*** Opening DATASET EXCERPTS ***

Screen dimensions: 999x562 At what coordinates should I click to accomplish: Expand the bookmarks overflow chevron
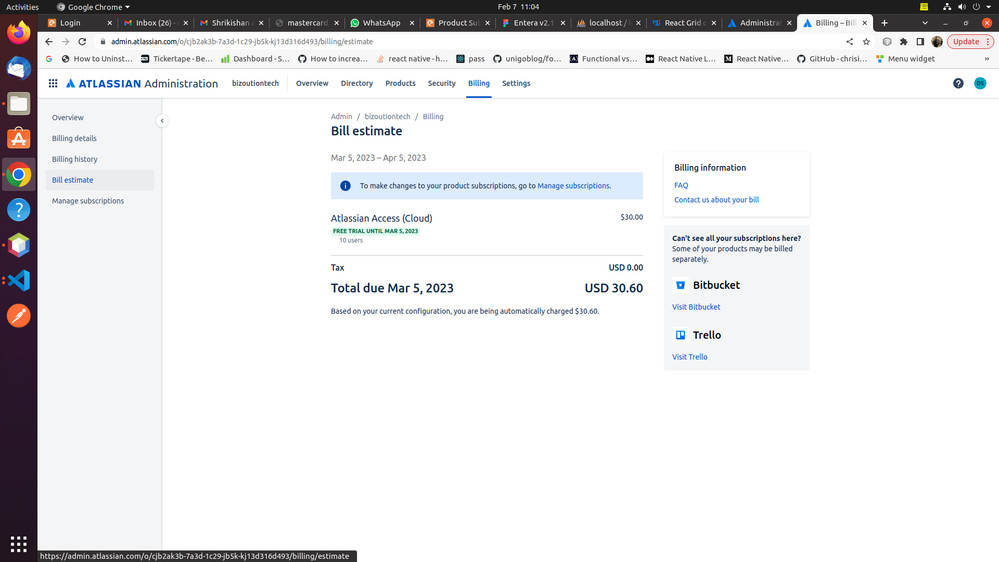[986, 59]
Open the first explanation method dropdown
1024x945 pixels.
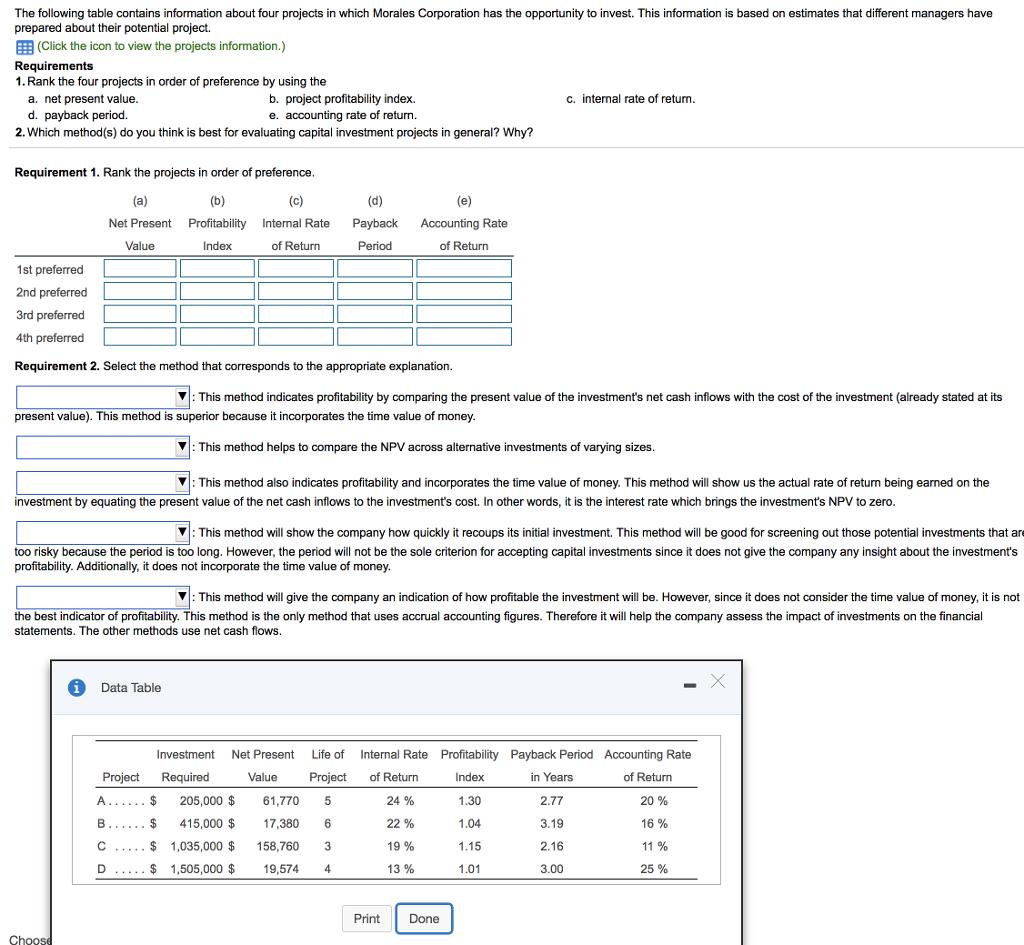coord(181,397)
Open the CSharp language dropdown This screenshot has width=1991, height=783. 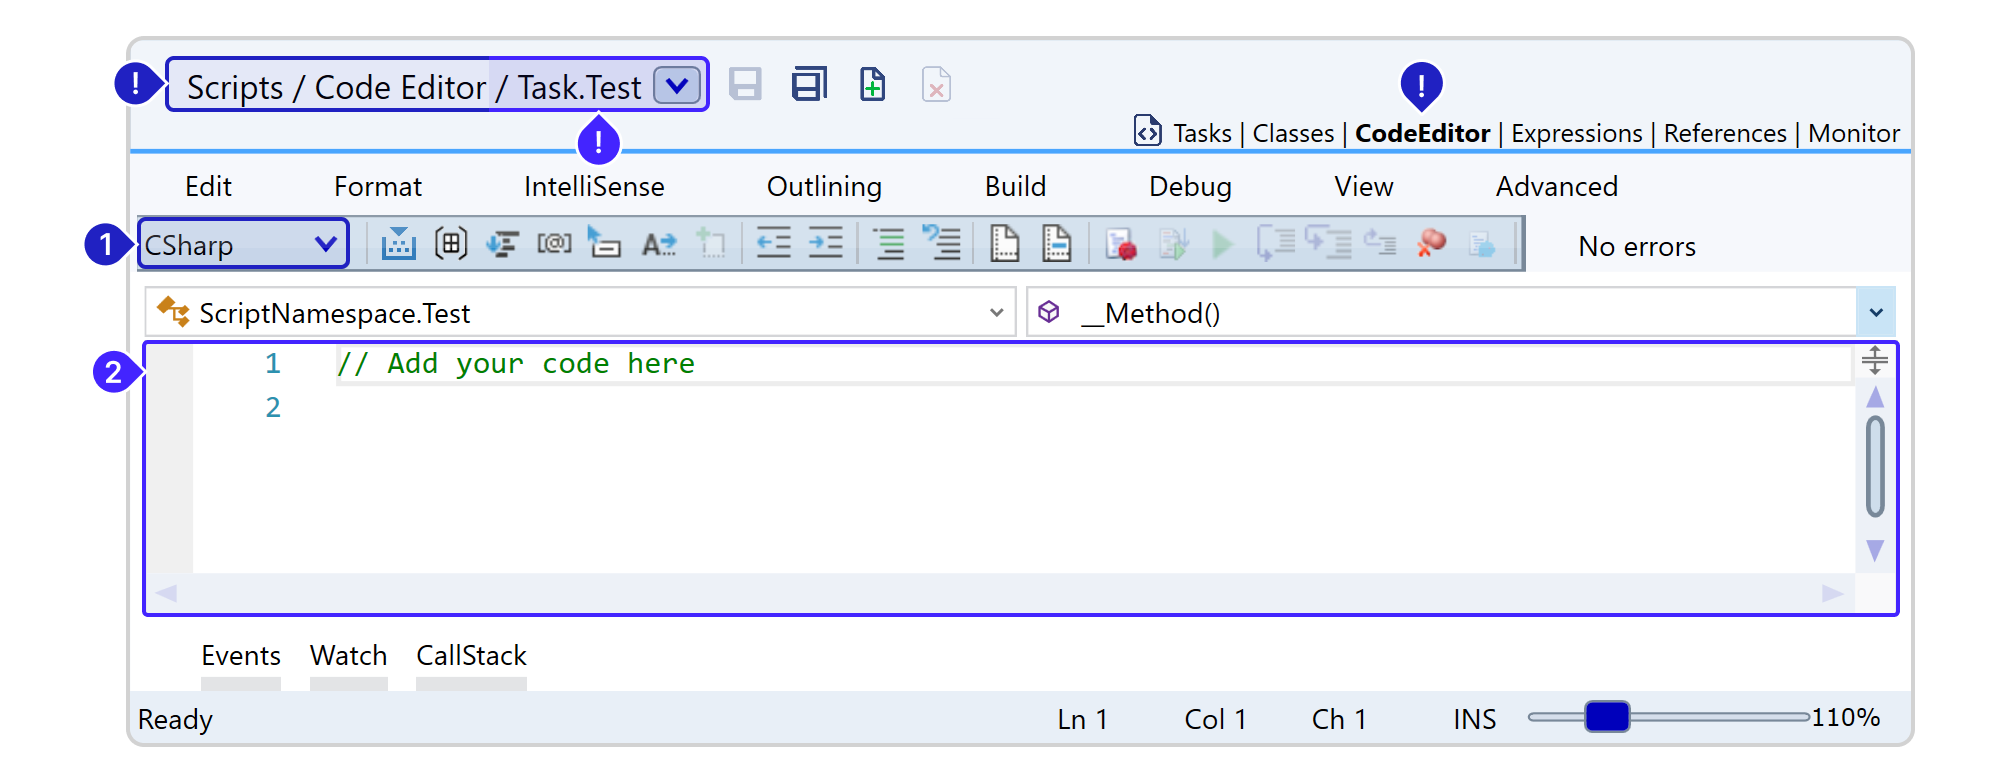[x=243, y=244]
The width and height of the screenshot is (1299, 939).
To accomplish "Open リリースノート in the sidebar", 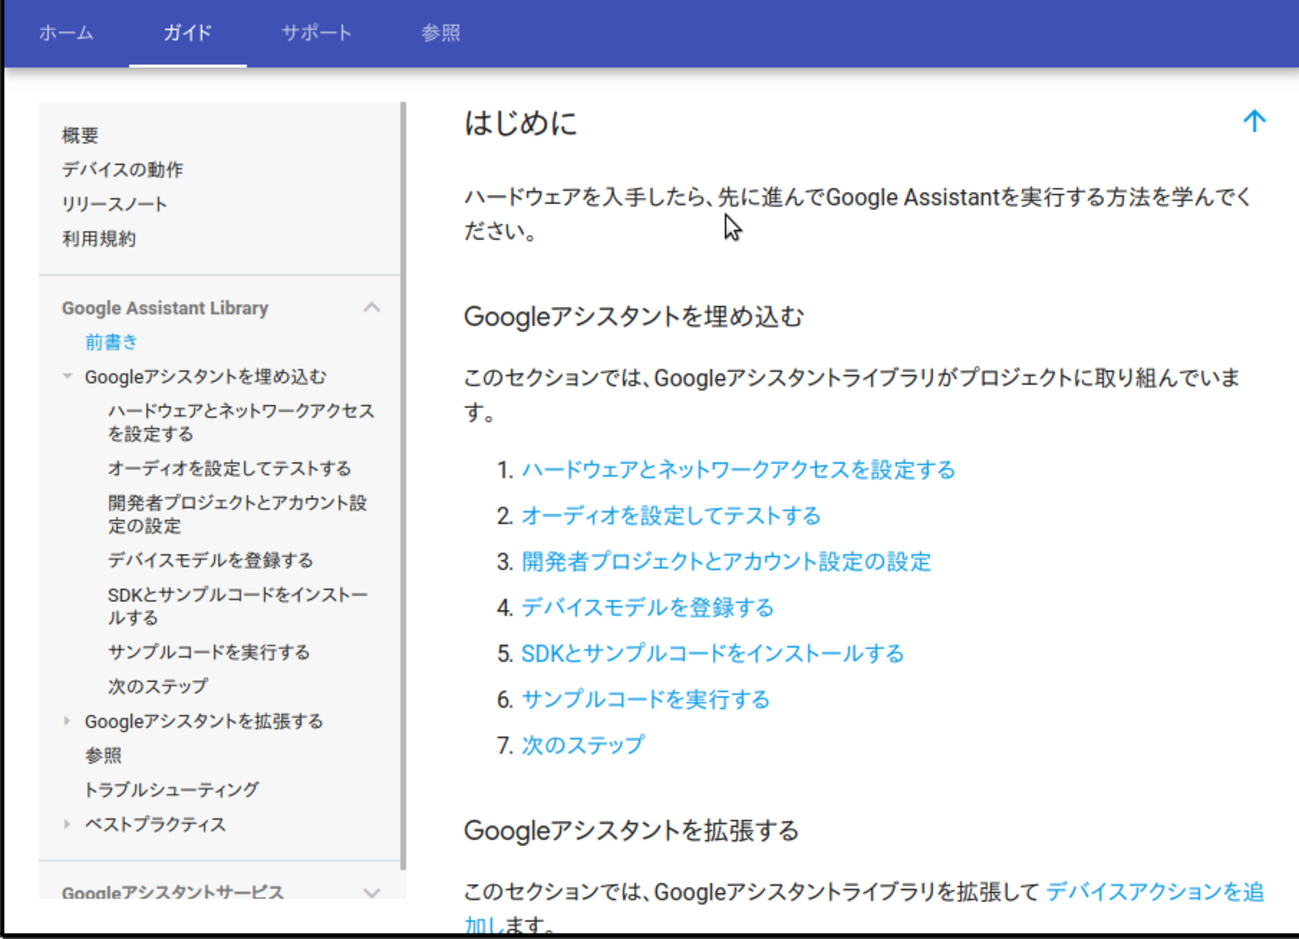I will pos(114,204).
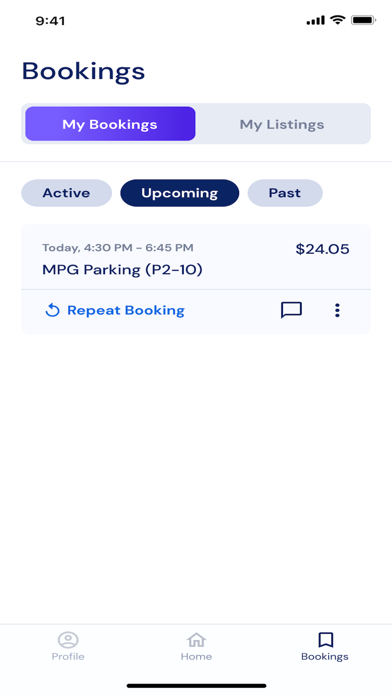Tap the Home tab label
Viewport: 392px width, 696px height.
(x=196, y=656)
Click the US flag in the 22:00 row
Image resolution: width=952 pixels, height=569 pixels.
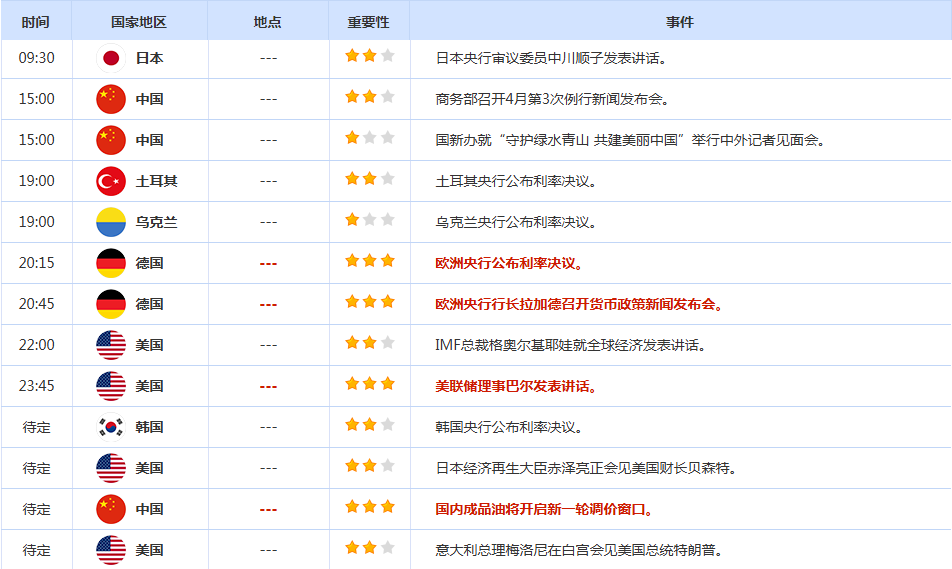coord(110,345)

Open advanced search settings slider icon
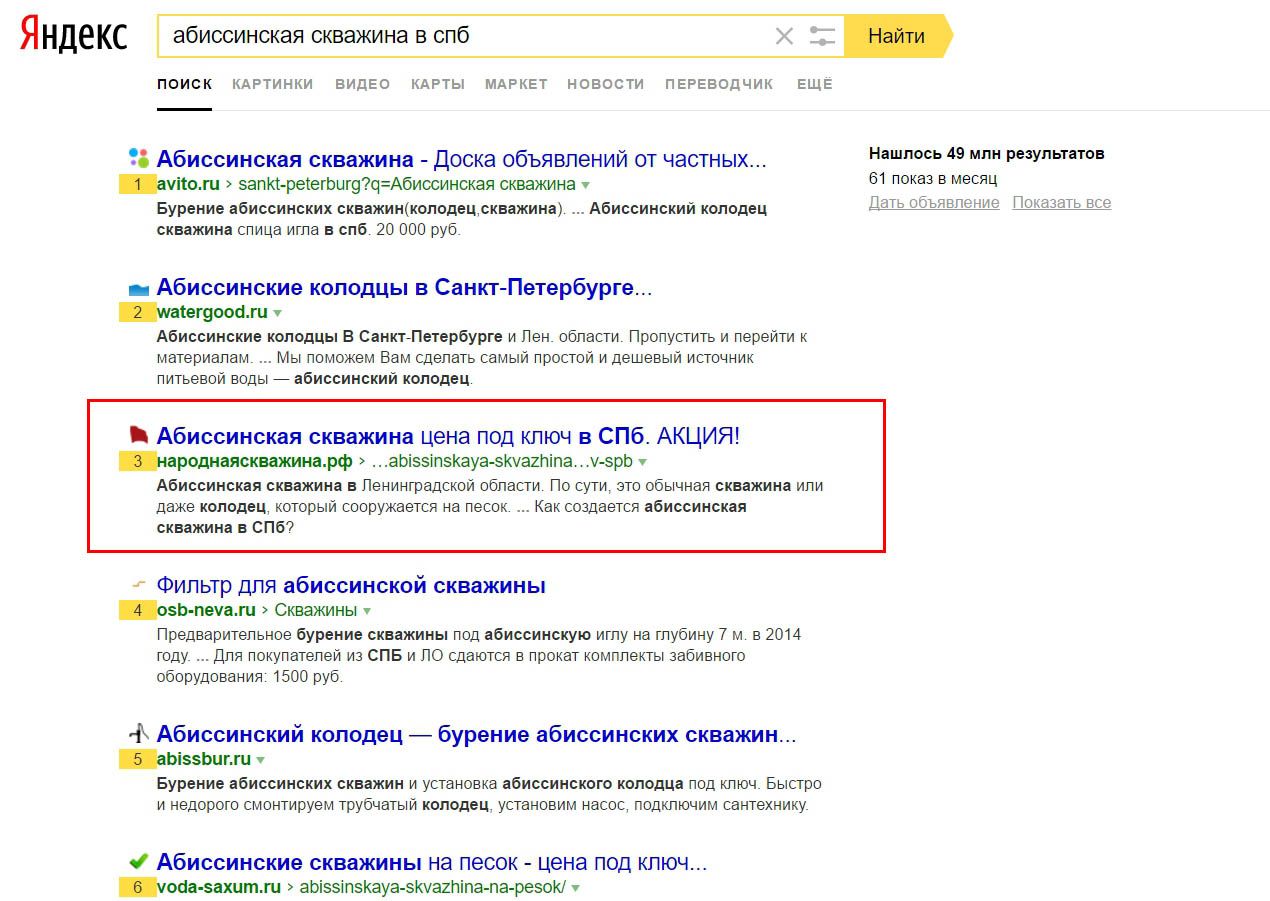pos(822,37)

*** Closing DATASET EXCERPTS ***

YOUR TASK:
Begin at the line containing "Click the US flag in the 22:00 row" and extract every line through the end of the records, inclusive, exactly and only; omit pictures.

YOUR SOLUTION:
Click the US flag in the 22:00 row
Image resolution: width=952 pixels, height=569 pixels.
coord(110,345)

Open advanced search settings slider icon
pos(822,37)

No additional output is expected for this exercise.